What the exercise asks:
Reproduce word for word everything in the review of The Immortal Life of Henrietta Lacks from "The ethical questions" down to "for good reason.".

Excerpt:
Rebecca Skloot is an American science journalist whose debut book uncovered the untold story of Henrietta Lacks and sparked wide debate about medical ethics and race.
Rebecca Skloot spent a decade reporting The Immortal Life of Henrietta Lacks, and the result is one of the most important works of narrative non-fiction of the twenty-first century. The book tells the story of Henrietta Lacks, a Black woman whose cancer cells were taken without her knowledge in 1951 and became the HeLa cell line — one of the most consequential tools in modern medicine. Skloot weaves together science, biography, and an investigation into racial inequality in American healthcare with unusual skill, and her own presence in the narrative — developing a relationship with Henrietta’s daughter Deborah — gives the book emotional weight without undermining its rigor.
The ethical questions the book raises remain unresolved and urgent: who owns human biological material, and what do researchers owe to the families of those whose cells fuel scientific progress? Skloot doesn’t pretend to have easy answers, which makes the book more honest and more durable than a polemic would be.
It is a relatively slow read in places — the science is handled carefully, not quickly — but that deliberateness pays off. The Immortal Life is the kind of book that changes how you think about medical research and the people at the margins of it. It has been widely taught in universities for good reason.

Information supplied:
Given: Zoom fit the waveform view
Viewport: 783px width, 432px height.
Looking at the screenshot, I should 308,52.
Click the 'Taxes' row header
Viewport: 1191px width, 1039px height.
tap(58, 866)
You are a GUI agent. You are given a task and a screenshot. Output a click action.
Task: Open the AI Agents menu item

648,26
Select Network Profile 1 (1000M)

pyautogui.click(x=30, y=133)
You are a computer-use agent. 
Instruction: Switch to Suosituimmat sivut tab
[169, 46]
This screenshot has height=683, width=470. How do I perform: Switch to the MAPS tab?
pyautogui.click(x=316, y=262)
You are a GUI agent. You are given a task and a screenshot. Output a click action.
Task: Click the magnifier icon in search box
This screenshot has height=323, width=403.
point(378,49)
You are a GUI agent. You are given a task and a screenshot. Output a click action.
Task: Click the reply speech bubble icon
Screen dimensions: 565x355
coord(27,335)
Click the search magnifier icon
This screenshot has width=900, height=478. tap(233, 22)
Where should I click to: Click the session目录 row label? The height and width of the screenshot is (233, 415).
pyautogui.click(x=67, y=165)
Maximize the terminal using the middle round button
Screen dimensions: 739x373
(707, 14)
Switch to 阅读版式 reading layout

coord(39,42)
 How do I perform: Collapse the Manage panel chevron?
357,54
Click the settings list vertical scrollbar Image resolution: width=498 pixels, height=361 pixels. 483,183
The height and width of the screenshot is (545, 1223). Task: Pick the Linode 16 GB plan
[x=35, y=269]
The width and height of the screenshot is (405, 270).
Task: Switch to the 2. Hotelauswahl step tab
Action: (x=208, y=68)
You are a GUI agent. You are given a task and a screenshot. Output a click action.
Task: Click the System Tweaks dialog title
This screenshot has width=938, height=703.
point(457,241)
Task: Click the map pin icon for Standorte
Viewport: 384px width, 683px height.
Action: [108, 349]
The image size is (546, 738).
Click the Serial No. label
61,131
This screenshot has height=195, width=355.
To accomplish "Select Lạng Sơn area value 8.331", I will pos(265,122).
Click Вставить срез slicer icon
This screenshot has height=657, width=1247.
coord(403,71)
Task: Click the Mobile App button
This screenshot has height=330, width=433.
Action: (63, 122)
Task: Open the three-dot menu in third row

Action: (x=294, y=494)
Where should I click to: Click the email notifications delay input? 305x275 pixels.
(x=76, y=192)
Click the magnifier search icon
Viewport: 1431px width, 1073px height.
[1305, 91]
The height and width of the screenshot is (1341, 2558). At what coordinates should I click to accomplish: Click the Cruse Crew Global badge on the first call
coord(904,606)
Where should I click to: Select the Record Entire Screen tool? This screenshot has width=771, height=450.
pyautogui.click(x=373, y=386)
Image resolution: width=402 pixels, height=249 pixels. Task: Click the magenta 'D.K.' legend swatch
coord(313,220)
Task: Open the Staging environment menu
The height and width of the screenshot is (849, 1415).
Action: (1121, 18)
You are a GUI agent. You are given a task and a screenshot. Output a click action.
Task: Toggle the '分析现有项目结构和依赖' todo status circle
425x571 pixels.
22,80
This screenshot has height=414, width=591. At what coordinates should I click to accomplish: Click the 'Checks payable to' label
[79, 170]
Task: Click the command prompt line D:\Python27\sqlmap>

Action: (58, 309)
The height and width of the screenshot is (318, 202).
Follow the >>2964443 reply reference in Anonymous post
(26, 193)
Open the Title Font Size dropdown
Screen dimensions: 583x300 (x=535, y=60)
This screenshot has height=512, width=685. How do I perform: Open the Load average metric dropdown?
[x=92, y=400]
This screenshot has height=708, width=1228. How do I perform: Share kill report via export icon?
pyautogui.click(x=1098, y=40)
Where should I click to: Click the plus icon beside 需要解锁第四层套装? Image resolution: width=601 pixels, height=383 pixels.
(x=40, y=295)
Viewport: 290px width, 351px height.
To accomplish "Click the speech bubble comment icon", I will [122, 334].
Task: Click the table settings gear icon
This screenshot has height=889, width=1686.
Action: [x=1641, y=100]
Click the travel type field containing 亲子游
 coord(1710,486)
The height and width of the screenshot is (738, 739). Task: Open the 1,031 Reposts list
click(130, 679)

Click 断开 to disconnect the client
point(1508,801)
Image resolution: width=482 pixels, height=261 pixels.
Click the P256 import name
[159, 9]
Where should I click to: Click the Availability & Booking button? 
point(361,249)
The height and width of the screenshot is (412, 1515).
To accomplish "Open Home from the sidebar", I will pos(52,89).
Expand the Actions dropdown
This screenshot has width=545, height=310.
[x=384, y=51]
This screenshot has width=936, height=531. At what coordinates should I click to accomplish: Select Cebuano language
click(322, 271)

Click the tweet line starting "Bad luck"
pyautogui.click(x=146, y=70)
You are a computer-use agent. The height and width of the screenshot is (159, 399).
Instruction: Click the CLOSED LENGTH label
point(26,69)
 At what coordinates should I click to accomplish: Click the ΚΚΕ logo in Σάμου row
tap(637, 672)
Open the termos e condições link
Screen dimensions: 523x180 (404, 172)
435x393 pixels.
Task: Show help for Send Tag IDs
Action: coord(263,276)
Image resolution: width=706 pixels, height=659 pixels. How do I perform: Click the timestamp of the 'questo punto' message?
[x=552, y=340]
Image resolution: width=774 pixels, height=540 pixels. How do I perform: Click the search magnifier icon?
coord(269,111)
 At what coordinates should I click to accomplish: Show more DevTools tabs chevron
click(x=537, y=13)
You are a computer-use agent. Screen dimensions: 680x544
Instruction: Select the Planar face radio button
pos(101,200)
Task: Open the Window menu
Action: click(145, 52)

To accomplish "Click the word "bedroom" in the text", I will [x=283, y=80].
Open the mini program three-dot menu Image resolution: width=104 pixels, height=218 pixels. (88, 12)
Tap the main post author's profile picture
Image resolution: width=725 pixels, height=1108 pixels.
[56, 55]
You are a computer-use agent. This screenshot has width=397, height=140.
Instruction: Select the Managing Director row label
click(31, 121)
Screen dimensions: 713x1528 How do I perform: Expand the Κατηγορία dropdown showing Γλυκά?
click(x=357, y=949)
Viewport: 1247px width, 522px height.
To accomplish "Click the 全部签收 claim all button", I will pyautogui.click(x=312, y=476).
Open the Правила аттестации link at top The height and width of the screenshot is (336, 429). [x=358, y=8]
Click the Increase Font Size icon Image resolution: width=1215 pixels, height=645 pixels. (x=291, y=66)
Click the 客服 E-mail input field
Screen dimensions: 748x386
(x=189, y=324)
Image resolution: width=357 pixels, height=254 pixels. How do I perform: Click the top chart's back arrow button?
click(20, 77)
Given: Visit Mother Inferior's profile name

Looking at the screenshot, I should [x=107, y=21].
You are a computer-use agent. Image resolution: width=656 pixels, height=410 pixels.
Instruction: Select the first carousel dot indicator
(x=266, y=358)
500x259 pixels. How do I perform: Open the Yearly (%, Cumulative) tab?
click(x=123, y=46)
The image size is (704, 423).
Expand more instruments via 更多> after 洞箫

Solution to this task:
The ethical questions the book raises remain unresolved and urgent: who owns human biological material, and what do researchers owe to the families of those whose cells fuel scientific progress? Skloot doesn’t pretend to have easy answers, which makes the book more honest and more durable than a polemic would be.
It is a relatively slow read in places — the science is handled carefully, not quickly — but that deliberateness pays off. The Immortal Life is the kind of book that changes how you think about medical research and the people at the margins of it. It has been widely taught in universities for good reason.